> [EXERCÍCIOS]
#1 Responda às perguntas abaixo com base no texto sobre decisões automatizadas, marcando cada resposta com a mesma letra:
(a) Qual artigo da LGPD criou as salvaguardas mencionadas?
(b) Quais são os dois direitos criados por esse artigo?
(c) Que tratamento de dados o texto cita como exemplo claro de algo que afeta os interesses do titular?
#2 Resuma em duas frases o texto sobre decisões automatizadas.
#3 Retome o texto sobre decisões automatizadas e a LGPD logo após a última frase apresentada e dê continuidade a ele.

::: TEXTO DE ORIGEM

Cada vez com mais frequência, nossas vidas são influenciadas por decisões automatizadas que utilizam nossos dados pessoais em diferentes contextos. No entanto, pouco ou nada se sabe sobre como essas decisões são tomadas e como funcionam essas “caixas pretas”.

Por esse motivo, gostaria de trazer para este texto algumas reflexões de forma breve: O que são decisões automatizadas? Quais os riscos e como essas decisões afetam nossos direitos enquanto indivíduos e cidadãos? Quais são nossos direitos neste contexto?

Decisões automatizadas são aquelas tomadas por meios tecnológicos como sistemas de Inteligência Artificial, que utilizam algoritmos baseados em dados para alcançar determinados resultados, o que pode ocorrer com nenhum ou algum nível de intervenção humana.

Muito embora estes sistemas algorítmicos e técnicas cada vez mais complexas indiscutivelmente aumentam a eficiência, eficácia e velocidade de certos processos, por outro lado, pode trazer problemas relacionados à falta de transparência sobre como esses sistemas funcionam. Exemplos do uso desses sistemas estão em toda parte: concessão do Auxílio Emergencial no Brasil durante a pandemia de Covid-19, sugestão de rotas em aplicativos de trânsito ou mapas, recomendação de conteúdos em plataformas de streaming, desbloqueio de telefones por biometria facial, seleção de candidatos para vagas de emprego, concessão de crédito, moderação de conteúdo, entre outros.

Tendo em vista que essas decisões podem ter um impacto significativo na vida das pessoas, torna-se uma pauta importante entender alguns mecanismos de proteção sobre os possíveis problemas desses sistemas, já que podem afetar direitos fundamentais, restringir oportunidades, além de possibilitar práticas ilegais discriminatórias e abusivas, especialmente contra grupos vulneráveis e minorias sociais.

A Lei Geral de Proteção de Dados (LGPD), em seu artigo 20, criou duas salvaguardas importantes para proteger os interesses e direitos fundamentais das pessoas dentro deste contexto, os direitos de (i) revisão e (ii) explicação de decisões automatizadas.

O direito à revisão de decisões automatizadas assegura ao titular dos dados o direito de solicitar a revisão de decisões baseadas unicamente em tratamento automatizado de dados pessoais que afetem seus interesses. Isso inclui decisões que definem perfis pessoais, profissionais, de consumo, crédito ou aspectos da personalidade.

Para exercer o direito à revisão, é necessário que um interesse do titular tenha sido afetado, embora a LGPD não defina claramente o que constitui um interesse afetado. O tratamento de dados para fins de profiling é um exemplo claro de algo que afeta os interesses do titular. Além disso, o direito à revisão está limitado a processos totalmente automatizados. No entanto, a LGPD não esclarece o que caracteriza um processo totalmente automatizado. Por exemplo, se um empréstimo é concedido sem intervenção humana, é considerado automatizado, mas se um gerente humano intervém, a situação se torna menos clara. Questões também surgem sobre a revisão de decisões mistas, onde há participação humana, embora limitada.

::::::
::: DADOS FORNECIDOS

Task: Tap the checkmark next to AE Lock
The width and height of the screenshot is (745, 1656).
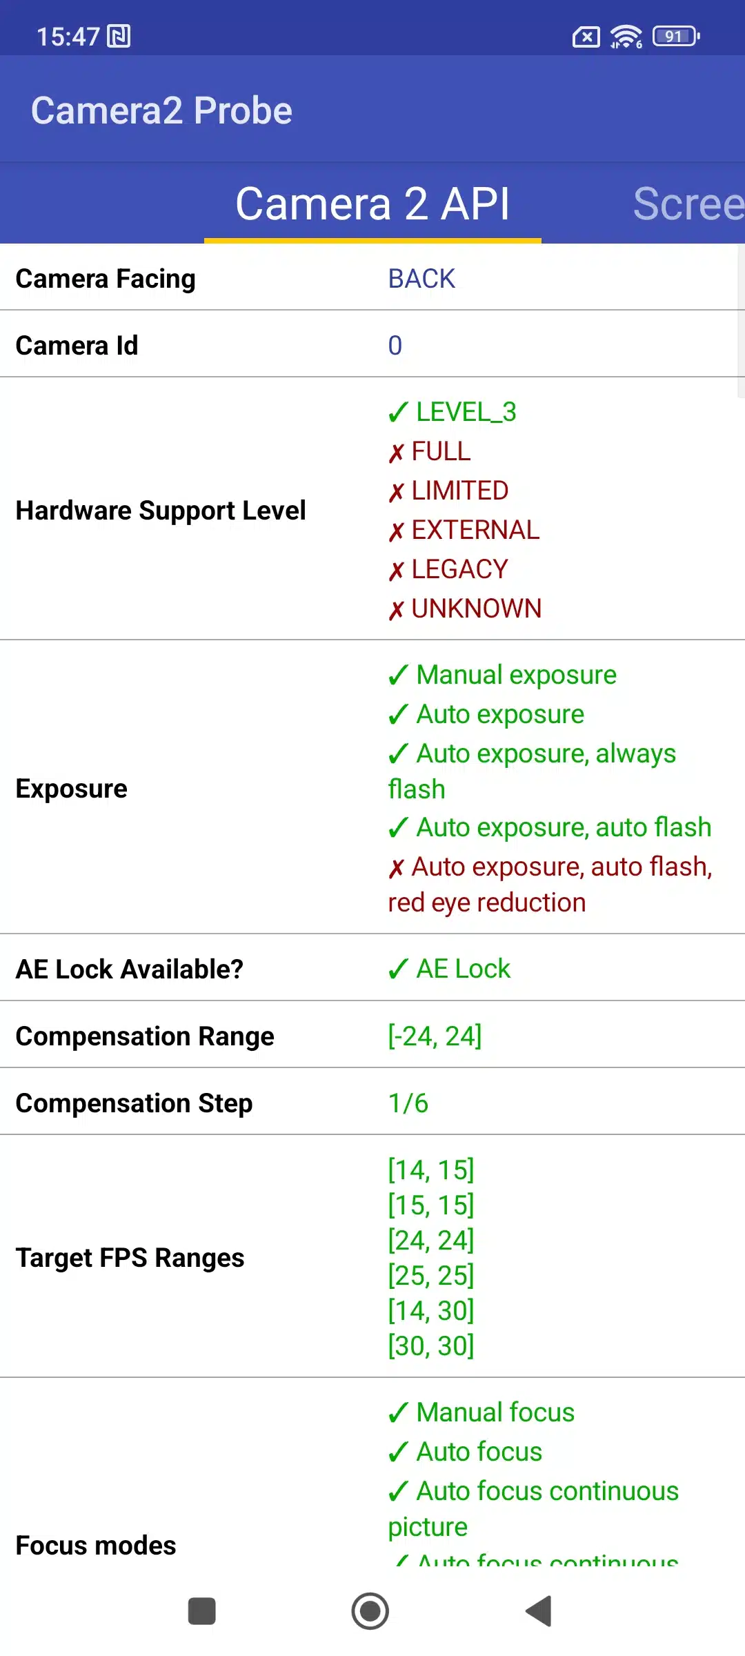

::::::

> [RESPOSTAS POR TAREFA]
#1
(a) O artigo 20.
(b) O direito de revisão e o direito de explicação de decisões automatizadas.
(c) O tratamento de dados para fins de profiling.

#2 Decisões automatizadas, tomadas por meios tecnológicos como sistemas de Inteligência Artificial, aumentam a eficiência de certos processos, mas podem trazer problemas de falta de transparência e afetar direitos fundamentais, especialmente de grupos vulneráveis e minorias sociais. Para proteger os titulares de dados, o artigo 20 da LGPD criou os direitos de revisão e de explicação dessas decisões, embora a lei não defina claramente o que é um interesse afetado nem o que caracteriza um processo totalmente automatizado.

#3
A maior controvérsia está na questão da revisão por pessoa natural, inicialmente prevista na LGPD mas suprimida pela Lei nº 13.853/2019. A doutrina sugere que, mesmo sem a menção explícita de intervenção humana no art. 20, a revisão por pessoa natural ainda é necessária em alguma fase do processo de revisão, conforme uma interpretação sistemática da LGPD.

Já o direito à explicação, que pode ser extraído do princípio da transparência (art. 6º, VI, LGPD), garante aos titulares informações claras e precisas sobre o tratamento de seus dados e os agentes envolvidos, observando segredos comerciais e industriais. O art. 20, §1º, da LGPD, obriga os controladores a fornecerem informações claras sobre os critérios e procedimentos utilizados para decisões automatizadas, e o §2º permite que a autoridade nacional realize auditorias para verificar aspectos discriminatórios quando as informações não forem fornecidas devido a segredo de negócio.

Importante destacar que, assim como o direito à revisão, o direito à explicação também enfrenta limitações, como quando envolve segredos comerciais, complexidade técnica dos sistemas algorítmicos e a capacidade do titular de compreender e utilizar a informação.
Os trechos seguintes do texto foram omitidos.